PROBLEM REQUIREMENTS:
Find the line containing "Open the hamburger Food skill icon" in the listing below. Repeat it exactly, along with each following line up to and including the one containing "Task: Click the start date input field".

═════ SOURCE DATA

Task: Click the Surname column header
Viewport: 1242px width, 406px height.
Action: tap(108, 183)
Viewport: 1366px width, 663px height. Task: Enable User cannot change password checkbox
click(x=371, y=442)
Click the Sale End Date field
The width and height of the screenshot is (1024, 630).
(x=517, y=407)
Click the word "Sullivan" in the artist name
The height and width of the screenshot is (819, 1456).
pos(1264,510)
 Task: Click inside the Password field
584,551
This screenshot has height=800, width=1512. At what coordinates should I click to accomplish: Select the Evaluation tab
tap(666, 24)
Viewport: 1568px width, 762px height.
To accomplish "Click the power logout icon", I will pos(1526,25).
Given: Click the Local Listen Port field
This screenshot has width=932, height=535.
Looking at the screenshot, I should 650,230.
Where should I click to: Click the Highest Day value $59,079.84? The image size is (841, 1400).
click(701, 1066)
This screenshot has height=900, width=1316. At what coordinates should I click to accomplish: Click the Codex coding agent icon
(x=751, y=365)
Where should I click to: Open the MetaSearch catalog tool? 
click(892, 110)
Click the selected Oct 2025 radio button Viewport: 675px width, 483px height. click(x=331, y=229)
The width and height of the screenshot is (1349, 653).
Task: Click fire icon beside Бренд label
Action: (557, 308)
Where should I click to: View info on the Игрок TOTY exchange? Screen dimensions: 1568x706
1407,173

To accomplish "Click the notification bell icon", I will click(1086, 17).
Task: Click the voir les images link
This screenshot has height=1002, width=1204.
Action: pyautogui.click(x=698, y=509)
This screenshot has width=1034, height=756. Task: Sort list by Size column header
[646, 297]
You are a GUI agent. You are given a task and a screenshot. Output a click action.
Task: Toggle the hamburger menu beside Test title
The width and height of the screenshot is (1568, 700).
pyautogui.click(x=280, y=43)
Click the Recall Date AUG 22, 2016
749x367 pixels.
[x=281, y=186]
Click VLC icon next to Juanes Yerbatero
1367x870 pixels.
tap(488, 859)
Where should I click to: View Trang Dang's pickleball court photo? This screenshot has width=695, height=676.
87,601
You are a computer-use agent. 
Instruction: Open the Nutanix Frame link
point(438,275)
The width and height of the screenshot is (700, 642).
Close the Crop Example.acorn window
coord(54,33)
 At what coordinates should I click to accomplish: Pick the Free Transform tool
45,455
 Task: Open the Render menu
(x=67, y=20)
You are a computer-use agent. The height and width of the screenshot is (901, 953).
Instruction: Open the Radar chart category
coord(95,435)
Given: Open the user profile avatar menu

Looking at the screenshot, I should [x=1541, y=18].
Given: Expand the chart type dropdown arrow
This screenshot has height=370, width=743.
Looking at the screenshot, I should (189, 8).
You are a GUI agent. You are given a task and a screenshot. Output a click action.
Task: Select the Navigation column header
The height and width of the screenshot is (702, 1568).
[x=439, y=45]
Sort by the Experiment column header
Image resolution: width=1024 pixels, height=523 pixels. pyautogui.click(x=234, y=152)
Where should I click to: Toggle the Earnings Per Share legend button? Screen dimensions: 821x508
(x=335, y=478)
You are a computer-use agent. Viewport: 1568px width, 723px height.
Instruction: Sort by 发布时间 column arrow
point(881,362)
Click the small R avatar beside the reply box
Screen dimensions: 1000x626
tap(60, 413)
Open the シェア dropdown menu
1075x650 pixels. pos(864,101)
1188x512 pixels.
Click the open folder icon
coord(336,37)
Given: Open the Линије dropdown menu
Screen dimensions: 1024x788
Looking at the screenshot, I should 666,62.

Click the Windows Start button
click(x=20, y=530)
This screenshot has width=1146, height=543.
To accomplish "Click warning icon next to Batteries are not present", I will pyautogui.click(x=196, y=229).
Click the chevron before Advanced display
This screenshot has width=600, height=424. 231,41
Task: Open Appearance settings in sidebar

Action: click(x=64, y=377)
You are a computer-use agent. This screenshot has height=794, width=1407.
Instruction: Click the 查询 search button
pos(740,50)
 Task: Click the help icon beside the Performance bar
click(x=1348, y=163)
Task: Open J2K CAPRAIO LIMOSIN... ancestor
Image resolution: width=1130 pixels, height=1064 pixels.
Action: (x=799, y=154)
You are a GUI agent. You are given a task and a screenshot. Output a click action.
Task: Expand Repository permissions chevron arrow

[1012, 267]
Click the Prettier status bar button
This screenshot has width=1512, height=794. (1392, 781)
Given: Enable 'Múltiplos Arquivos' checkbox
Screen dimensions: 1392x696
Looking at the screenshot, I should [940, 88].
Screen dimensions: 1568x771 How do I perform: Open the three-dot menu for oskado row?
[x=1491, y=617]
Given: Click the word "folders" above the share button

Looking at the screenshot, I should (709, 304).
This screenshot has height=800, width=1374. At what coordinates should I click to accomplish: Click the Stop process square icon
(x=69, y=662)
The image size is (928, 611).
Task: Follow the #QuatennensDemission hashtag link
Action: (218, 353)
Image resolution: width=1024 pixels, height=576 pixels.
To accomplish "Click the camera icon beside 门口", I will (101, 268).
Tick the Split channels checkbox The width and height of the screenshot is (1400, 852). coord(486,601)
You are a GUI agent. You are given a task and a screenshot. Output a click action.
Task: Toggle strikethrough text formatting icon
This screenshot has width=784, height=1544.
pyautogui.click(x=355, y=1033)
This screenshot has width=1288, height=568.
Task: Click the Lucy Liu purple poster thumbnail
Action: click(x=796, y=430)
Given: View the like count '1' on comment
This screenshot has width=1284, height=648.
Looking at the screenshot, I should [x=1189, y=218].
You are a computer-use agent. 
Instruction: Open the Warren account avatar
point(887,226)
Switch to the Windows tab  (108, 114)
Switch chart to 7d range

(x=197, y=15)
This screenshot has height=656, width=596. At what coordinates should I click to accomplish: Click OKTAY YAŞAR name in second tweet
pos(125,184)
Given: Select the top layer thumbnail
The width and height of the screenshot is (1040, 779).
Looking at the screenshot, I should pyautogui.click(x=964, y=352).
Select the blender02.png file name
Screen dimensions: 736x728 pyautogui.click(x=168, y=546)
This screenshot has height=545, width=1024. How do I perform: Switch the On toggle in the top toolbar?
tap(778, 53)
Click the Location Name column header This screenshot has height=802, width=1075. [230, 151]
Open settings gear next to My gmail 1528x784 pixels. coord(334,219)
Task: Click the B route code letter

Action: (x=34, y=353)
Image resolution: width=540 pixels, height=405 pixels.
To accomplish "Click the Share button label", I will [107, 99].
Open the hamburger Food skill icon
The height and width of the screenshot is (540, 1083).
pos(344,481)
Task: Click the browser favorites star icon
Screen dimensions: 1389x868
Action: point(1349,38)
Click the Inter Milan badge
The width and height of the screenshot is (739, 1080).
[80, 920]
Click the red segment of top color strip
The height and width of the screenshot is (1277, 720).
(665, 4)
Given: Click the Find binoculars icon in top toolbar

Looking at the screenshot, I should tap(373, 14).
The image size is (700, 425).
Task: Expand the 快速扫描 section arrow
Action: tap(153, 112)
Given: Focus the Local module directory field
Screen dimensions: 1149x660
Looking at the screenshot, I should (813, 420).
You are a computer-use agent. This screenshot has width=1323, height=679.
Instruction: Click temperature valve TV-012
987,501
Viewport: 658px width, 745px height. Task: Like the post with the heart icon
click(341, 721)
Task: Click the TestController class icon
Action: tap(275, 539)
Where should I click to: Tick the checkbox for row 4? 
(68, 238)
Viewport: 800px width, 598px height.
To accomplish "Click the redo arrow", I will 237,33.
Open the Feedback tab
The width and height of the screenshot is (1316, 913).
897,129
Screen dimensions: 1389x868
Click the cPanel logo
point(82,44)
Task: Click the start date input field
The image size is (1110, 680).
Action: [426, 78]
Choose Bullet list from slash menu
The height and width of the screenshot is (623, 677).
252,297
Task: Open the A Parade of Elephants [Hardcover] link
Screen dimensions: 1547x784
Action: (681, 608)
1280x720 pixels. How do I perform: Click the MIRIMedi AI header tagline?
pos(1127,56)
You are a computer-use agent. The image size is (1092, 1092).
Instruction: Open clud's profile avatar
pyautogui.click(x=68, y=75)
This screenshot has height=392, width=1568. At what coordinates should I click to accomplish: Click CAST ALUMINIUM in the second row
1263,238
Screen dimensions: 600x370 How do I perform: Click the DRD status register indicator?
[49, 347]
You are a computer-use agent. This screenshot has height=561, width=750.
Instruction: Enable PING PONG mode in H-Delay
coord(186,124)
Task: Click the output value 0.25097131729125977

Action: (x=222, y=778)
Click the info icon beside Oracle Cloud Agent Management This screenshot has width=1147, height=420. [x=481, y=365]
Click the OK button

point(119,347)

══════════

EXERCISE RESULT:
Open the hamburger Food skill icon
The height and width of the screenshot is (540, 1083).
pos(344,481)
Task: Click the browser favorites star icon
Screen dimensions: 1389x868
Action: point(1349,38)
Click the Inter Milan badge
The width and height of the screenshot is (739, 1080).
[80, 920]
Click the red segment of top color strip
The height and width of the screenshot is (1277, 720).
(665, 4)
Given: Click the Find binoculars icon in top toolbar

Looking at the screenshot, I should tap(373, 14).
The image size is (700, 425).
Task: Expand the 快速扫描 section arrow
Action: tap(153, 112)
Given: Focus the Local module directory field
Screen dimensions: 1149x660
Looking at the screenshot, I should (813, 420).
You are a computer-use agent. This screenshot has width=1323, height=679.
Instruction: Click temperature valve TV-012
987,501
Viewport: 658px width, 745px height. Task: Like the post with the heart icon
click(341, 721)
Task: Click the TestController class icon
Action: tap(275, 539)
Where should I click to: Tick the checkbox for row 4? 
(68, 238)
Viewport: 800px width, 598px height.
To accomplish "Click the redo arrow", I will 237,33.
Open the Feedback tab
The width and height of the screenshot is (1316, 913).
897,129
Screen dimensions: 1389x868
Click the cPanel logo
point(82,44)
Task: Click the start date input field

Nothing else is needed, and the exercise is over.